One of the most commonly requested InDesign tutorials I’ve seen are from people asking how they can achieve a chrome effect in their text. Chrome effects can look quite dazzling when they are applied properly, and though it might seem like a hard look to achieve, it’s surprisingly simple. The following InDesign tutorial will take you through the steps involved in making a basic chrome effect, which you can then adapt to your needs later.
Creating the Gradient
Chrome is really just a simple gradient with a few effects added on afterwards to enhance the look. The gradient actually only requires a few colors, 3 stops to be exact, in order to look stylish and correct.
1. First things first: create a simple line of text. Format this text into a font that will look good and clearly display the effect. Something with thick lines will work best.

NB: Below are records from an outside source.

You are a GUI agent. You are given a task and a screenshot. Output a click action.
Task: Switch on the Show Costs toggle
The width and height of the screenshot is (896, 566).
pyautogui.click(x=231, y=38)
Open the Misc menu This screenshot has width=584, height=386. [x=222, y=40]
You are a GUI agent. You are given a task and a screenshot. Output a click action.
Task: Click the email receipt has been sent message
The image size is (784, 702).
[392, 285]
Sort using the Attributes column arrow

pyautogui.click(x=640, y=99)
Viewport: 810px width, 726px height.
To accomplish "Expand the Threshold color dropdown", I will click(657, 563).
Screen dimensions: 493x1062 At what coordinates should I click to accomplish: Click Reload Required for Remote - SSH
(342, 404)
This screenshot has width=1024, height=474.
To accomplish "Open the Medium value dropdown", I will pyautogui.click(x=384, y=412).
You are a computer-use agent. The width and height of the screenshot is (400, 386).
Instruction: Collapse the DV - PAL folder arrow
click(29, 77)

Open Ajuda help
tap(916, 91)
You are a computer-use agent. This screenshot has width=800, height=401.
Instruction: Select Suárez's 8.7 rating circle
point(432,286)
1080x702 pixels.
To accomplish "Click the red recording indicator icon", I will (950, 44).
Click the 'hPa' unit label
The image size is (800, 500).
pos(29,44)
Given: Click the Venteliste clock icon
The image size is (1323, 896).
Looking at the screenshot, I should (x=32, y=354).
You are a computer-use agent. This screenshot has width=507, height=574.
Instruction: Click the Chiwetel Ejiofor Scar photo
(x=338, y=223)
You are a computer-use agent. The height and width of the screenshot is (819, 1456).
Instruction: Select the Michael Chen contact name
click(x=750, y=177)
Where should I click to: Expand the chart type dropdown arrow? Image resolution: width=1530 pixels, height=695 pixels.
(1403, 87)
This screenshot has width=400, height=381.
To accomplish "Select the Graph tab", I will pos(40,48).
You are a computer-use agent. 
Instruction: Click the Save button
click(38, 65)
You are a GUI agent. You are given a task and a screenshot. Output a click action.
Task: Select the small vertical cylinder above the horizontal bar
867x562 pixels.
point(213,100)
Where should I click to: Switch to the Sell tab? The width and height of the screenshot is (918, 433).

2. Now pull out your gradient palette. It is here that the magic will happen. You’ll be creating a gradient that goes from light sharply to dark, then back to light again. That’s not quite a good explanation, so I’l,l show you a bit more in-depth.
3. Make the first color a light blue. This is the most common color found reflected in chrome surfaces, and it looks the best in most cases. (Like I said, this InDesign tutorial and the techniques found within it should be adapted according to your needs). The other end of the gradient should be white.
5. As you can see in the above screenshot, the gray and white have a very sharp contrast in a very small area. This is essentially what makes the chrome effect work. To round it out, pull out another marker at the end of the gradient and make it white. Your completed gradient should look like mine in the below screenshot.
The text can, of course, be left as is. It looks really great, and by playing around with the colors and amounts in the gradients palette, you can completely change the look. If you want to add just a bit more, then a slight emboss and drop shadow with a bit of satin can make it look just right.